Directions for this task >> Give an exact copy of the line that has "Instruction: Click the 排名 column header" and of every line below it, through the last, with nothing else.
-- Data for review follows --
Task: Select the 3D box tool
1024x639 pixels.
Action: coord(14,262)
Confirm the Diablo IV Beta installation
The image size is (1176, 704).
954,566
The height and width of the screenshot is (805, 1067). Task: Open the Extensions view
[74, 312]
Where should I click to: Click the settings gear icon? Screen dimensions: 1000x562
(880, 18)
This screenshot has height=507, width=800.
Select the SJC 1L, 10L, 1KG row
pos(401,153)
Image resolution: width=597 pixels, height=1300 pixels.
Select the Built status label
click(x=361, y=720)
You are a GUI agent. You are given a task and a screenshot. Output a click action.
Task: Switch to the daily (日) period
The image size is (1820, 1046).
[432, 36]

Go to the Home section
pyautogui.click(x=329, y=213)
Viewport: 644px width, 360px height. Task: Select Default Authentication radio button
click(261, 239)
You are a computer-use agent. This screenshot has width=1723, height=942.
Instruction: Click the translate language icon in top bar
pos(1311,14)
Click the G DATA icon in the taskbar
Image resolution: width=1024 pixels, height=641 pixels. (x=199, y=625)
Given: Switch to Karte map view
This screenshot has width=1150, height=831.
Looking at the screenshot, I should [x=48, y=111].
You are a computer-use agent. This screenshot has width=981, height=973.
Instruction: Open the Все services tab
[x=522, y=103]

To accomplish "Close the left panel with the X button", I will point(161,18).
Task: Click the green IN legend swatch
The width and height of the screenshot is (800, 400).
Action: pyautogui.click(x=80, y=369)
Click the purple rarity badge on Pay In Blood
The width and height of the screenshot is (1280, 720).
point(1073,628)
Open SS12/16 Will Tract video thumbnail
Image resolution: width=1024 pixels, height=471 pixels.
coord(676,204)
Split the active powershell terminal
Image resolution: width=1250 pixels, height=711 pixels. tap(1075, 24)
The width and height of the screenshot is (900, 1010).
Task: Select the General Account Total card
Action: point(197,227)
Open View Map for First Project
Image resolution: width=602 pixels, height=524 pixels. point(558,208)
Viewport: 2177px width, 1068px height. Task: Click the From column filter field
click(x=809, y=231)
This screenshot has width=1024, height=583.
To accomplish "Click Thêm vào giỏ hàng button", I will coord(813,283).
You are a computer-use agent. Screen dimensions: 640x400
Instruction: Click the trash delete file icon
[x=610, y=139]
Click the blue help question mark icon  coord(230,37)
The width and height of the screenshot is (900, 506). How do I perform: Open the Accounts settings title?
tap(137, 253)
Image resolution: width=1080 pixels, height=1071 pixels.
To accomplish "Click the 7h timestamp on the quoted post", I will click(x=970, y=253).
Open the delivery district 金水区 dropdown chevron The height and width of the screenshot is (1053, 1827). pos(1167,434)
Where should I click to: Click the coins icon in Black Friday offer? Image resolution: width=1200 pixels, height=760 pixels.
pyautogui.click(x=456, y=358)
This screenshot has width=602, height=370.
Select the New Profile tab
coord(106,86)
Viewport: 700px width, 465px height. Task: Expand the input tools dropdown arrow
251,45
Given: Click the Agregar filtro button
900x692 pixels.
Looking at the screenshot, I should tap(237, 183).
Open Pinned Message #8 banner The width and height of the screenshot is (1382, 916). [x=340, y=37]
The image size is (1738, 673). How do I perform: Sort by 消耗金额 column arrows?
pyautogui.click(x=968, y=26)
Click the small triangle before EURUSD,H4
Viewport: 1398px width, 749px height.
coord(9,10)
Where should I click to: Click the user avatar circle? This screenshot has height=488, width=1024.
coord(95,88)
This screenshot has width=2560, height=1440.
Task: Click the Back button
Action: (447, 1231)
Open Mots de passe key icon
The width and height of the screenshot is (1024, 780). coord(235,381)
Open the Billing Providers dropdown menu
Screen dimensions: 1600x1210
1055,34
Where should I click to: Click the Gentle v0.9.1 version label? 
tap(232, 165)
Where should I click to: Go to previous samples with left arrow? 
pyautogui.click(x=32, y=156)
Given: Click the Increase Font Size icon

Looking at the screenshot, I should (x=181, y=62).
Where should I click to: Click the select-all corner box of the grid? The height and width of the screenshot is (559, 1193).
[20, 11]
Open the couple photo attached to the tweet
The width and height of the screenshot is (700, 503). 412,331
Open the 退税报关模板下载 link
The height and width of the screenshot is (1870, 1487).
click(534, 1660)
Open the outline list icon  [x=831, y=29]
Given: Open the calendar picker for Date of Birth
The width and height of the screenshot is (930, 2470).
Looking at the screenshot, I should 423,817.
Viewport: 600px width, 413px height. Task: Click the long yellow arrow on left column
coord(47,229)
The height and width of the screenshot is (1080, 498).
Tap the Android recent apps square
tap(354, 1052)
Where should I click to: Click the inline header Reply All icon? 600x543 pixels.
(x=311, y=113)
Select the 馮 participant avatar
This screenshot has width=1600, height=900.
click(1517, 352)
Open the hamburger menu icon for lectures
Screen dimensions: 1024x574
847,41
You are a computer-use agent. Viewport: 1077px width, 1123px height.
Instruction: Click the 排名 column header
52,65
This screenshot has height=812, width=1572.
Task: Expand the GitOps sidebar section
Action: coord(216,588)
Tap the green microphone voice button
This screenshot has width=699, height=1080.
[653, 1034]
-- Data for review concluded --
Finished task >>
Instruction: Click the 排名 column header
52,65
This screenshot has height=812, width=1572.
Task: Expand the GitOps sidebar section
Action: coord(216,588)
Tap the green microphone voice button
This screenshot has width=699, height=1080.
[653, 1034]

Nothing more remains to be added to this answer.